The attribute data may include attribute structure and attribute values (where the values imply business rules).
The attribute data preferably includes data on operational characteristics of the artefact. For example, the data may include the identity of the person that formulated the artefact, the identity of the user of the artefact, the time that the artefact was used, the time it took to produce results from the use of the artefact and the number of results which were produced by use of the artefact. When such characteristics are stored for all the artefacts in an enterprise queries can be implemented such as “which artefacts does user X use”? “Which artefacts take up a lot of system time?” “Which artefacts take up a lot of system space?”
Other characteristics of the artefacts may also be included in the attribute data. For example, the attribute data may also include information on the type of analysis applied by the artefact and data on the information within the scope of the artefact, Such data items can be used to locate artefacts which, for example, relate to the same subject matter.
Preferably, the attribute data includes database data including information identifying database tables accessed by application of the artefact. This enables identification of the parts of the enterprises' database utilised by particular artefacts. This information can be applied to rationalise a company's IT systems and also to assist in steering a process of upgrading or changing a company's IT system (the system can preferably identify which artefacts are likely to be affected by the upgrade or change).
Preferably, the attribute data includes business item data, which includes information on any business item associated with an artefact. Users of a BI system add meaning to their artefacts by for example, renaming database columns into business terms. Or they may create virtual columns by defining formulae that optionally use real database columns. Preferably the present invention identifies and stores this business item data, so that, for example, searches of the, artefacts can be implemented utilising business terms or business rules that are formulae.
Business item data may include table names, column names, renamed items, titles, access names, among others.
The method of the present invention also preferably includes the step of querying the metadata. The metadata may be queried to determine a match between artefact attribute data input by a user and attribute data associated with any stored artefacts. The match query may determine the degree of the match. This can enable the user to, for example, find any similar or same artefacts in the enterprise.
As discussed above, the step of querying the metadata may also enable a determination of how much of an enterprise's database is utilised by a particular artefact and what parts of the enterprise's database are utilised by a particular artefact.

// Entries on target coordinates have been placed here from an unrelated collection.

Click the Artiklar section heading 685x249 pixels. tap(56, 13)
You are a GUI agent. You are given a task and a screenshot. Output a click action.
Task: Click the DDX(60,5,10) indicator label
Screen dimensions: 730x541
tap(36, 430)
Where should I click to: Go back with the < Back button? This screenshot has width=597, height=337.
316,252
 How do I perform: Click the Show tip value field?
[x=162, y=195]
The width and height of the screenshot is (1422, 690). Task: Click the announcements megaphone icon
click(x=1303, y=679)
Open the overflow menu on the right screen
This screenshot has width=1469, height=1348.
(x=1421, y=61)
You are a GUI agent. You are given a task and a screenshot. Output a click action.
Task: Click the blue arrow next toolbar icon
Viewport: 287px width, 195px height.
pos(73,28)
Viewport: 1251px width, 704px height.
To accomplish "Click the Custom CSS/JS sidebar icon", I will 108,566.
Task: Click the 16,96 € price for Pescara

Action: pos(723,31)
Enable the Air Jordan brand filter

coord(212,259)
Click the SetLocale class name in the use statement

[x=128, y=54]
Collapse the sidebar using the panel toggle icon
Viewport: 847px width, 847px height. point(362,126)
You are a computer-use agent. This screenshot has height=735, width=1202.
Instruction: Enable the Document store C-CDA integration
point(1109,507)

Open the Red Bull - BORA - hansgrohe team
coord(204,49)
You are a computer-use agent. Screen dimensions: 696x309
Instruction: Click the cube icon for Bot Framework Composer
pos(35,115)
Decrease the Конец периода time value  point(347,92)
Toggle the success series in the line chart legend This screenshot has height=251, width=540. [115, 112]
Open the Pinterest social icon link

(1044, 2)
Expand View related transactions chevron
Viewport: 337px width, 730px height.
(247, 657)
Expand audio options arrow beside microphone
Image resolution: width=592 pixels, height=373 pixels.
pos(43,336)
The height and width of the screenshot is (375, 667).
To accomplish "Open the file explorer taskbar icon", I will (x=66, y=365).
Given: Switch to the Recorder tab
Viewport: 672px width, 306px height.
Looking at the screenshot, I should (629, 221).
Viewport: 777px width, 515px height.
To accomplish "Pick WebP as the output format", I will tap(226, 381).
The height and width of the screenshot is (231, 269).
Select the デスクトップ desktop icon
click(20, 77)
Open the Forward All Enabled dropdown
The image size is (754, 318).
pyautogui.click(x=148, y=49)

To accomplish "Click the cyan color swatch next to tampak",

Often, when analysts are utilising BI systems they may wish to add annotations to their observations on a particular artefact or artefacts e.g. an observation on a particular inconsistency in data. The method of the present invention preferably includes the step of allowing users to annotate the stored metadata with observations relating to the artefacts. This effectively becomes “new” knowledge which was not originally part of the Business Intelligence pool, but which is elicited from users of the system and stored with the metadata associated with the artefact.
The present invention further provides a system for obtaining knowledge about an, enterprise's data, comprising a harvester means for analysing business intelligence artefacts produced by users of an enterprise's business intelligence system and producing metadata based on that analysis.
Preferably the system of this aspect of the invention may include means for applying any or all of the method or steps discussed above.